As for the cars on Mangham Way, Mr. Perry said that one was there to block the door of the shed because the contractor had materials stolen from it in the past.
Mr. Perry explained away some other vehicles that put the numbers over the limit, saying they had broken down and were awaiting servicing. He said the deal with Custom Floors was misunderstood, one of those vehicles had broken down on the road, another was being fixed.
Mr. Perry also disputed the setback violation, saying that it was not lined, so they were estimating the distance, and they would be happy to paint lines to make it clear.
He also said some cars are on the lot, and have been for a long time because they were abandoned, or the owners were trying to get the money to pay for repairs.
Mr. El Rifai also addressed the board directly, saying he was trying to work hard to build his business, and he does not “play games.”
“I will not change, I will stay honest,” said Mr. El Rifai.
He said cars are in and out all day long, so the number of cars on the lot changes constantly. He said he wants to keep his customers happy, so he moves the cars out quickly.
All three board members said they did not want to shut down a business in Fairhaven, but that they also were dealing with the same complaints over and over, and the neighbors were still not happy with the way the business operates and disrupts the residential neighborhood.
Board members did note that they got a lot of emails and letters in support of Mr. El Rifai, and a show of hands in the packed room also showed that about 15 people were there to support him, although a few were there to complain.
Selectboard member Bob Espindola noted, though, that the complaints were the same as before, for several years. He said Mr. El Rifai should be able manage the situation by now.
“You have to find a balance,” said Mr. Espindola, adding that the board cannot keep holding hearings without taking any action. “It’s just a matter of management.”
Town Counsel Thomas Crotty said it sounded like Mr. El Rifai was “over-purchasing.” He suggested reducing the number of spots for used cars and adding repair spots.
Selectboard chairperson Daniel Freitas said nobody was saying that Mr. El Rifai was a “bad guy,” but added that the situation could not stay the same.
“I don’t want to shut a business down,” said Mr. Freitas. “But something has to be done.”
He acknowledged Mr. El Rifai’s complaint that he was being watched very closely by the man across the street, referring to Louis Baptiste of RRR Auto, who frequently complains about the cars at the Getty, and often has photos to prove his point.
“There’s not much you can do about it,” said Mr. Freitas.
The board did not take any public comment, but voted to agree with the findings of the inspector and set a licensing hearing date of 1/14
At that time, the board will hear from Fairhaven Getty about a plan to comply with the licensing. Town Administrator Mark Rees will work with the business and town counsel to come up with a “modified” license to make it easier for Fairhaven Getty to comply.
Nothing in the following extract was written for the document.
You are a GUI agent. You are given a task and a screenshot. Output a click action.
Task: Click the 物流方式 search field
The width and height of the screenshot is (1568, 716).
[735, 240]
Meanwhile, the business was granted a temporary license with the same conditions as last year to continue operating.
At the 1/14 meeting the board has a range of options to choose from, including not renewing the license, or suspending the license temporarily.
In other business, the board approved Mr. Rees’s appointment of Whitney McClees as the new Conservation Agent/Sustainability Coordinator. A Fairhaven resident, Ms. McClees worked as a Recycling Enforcement Agent in Fairhaven this summer, inspecting recycling bins around town. She holds a Master of Science in Environmental Science and Management, and has experience in her field in a variety of research and internship positions. She starts this month.